▶ _RECORDS SHOWN_:
• • • • •

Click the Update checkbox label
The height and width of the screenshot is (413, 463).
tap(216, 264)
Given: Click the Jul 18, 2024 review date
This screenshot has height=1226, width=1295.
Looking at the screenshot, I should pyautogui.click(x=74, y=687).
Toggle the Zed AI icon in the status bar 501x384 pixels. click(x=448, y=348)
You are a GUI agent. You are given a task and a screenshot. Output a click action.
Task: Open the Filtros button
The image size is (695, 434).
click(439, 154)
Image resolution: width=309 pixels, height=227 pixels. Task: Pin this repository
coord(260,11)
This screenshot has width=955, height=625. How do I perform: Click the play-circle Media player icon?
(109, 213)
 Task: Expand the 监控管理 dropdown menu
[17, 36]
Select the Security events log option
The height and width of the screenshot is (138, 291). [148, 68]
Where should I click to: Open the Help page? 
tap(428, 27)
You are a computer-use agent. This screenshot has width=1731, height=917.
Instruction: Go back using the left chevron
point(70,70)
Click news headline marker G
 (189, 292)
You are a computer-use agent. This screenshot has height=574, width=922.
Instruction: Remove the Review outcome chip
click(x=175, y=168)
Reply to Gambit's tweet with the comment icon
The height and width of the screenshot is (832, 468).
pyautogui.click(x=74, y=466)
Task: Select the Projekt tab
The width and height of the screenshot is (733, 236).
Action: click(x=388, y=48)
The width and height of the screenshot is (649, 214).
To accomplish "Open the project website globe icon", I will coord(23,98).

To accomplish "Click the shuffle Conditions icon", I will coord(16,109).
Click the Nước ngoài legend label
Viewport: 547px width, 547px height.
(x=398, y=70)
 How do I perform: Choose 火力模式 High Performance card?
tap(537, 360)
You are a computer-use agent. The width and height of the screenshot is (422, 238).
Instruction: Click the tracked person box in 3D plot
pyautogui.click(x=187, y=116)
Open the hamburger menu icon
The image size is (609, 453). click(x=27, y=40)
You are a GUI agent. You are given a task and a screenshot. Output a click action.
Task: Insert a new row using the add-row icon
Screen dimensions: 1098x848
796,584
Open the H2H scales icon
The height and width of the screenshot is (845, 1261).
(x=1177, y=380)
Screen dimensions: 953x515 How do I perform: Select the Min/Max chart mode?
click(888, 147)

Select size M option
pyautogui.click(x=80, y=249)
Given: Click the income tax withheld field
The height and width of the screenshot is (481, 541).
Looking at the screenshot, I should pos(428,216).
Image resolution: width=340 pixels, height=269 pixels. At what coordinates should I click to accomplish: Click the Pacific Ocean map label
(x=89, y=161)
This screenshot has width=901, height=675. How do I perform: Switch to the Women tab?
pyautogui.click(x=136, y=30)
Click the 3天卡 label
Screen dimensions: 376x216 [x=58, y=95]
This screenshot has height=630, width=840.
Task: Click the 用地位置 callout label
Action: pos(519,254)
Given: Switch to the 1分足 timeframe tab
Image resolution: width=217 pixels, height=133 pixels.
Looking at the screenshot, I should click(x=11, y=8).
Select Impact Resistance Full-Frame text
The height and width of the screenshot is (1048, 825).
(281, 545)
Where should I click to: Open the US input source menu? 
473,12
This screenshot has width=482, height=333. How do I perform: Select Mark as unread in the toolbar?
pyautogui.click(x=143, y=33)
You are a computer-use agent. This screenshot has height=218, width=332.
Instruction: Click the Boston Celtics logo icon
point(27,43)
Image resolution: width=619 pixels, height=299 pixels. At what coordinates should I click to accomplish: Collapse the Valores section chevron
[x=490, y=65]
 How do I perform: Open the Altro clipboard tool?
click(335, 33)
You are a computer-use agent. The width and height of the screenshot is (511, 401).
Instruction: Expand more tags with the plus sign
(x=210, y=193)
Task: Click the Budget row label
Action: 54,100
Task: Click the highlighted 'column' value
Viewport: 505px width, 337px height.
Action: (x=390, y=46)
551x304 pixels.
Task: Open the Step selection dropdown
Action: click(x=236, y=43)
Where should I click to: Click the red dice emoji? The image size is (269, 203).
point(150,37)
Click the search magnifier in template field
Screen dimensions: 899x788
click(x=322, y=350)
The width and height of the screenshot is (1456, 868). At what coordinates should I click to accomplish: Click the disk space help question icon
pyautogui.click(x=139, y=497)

• • • • •

▶ _WORK ITEM_: When the line with "The width and height of the screenshot is (649, 214)." is reached in the data above, start copying there, and copy each line exactly until the line with "is (422, 238)." has been copied; copy nothing else.

▶ _RESPONSE TO THE TASK_:
The width and height of the screenshot is (649, 214).
To accomplish "Open the project website globe icon", I will coord(23,98).

To accomplish "Click the shuffle Conditions icon", I will coord(16,109).
Click the Nước ngoài legend label
Viewport: 547px width, 547px height.
(x=398, y=70)
 How do I perform: Choose 火力模式 High Performance card?
tap(537, 360)
You are a computer-use agent. The width and height of the screenshot is (422, 238).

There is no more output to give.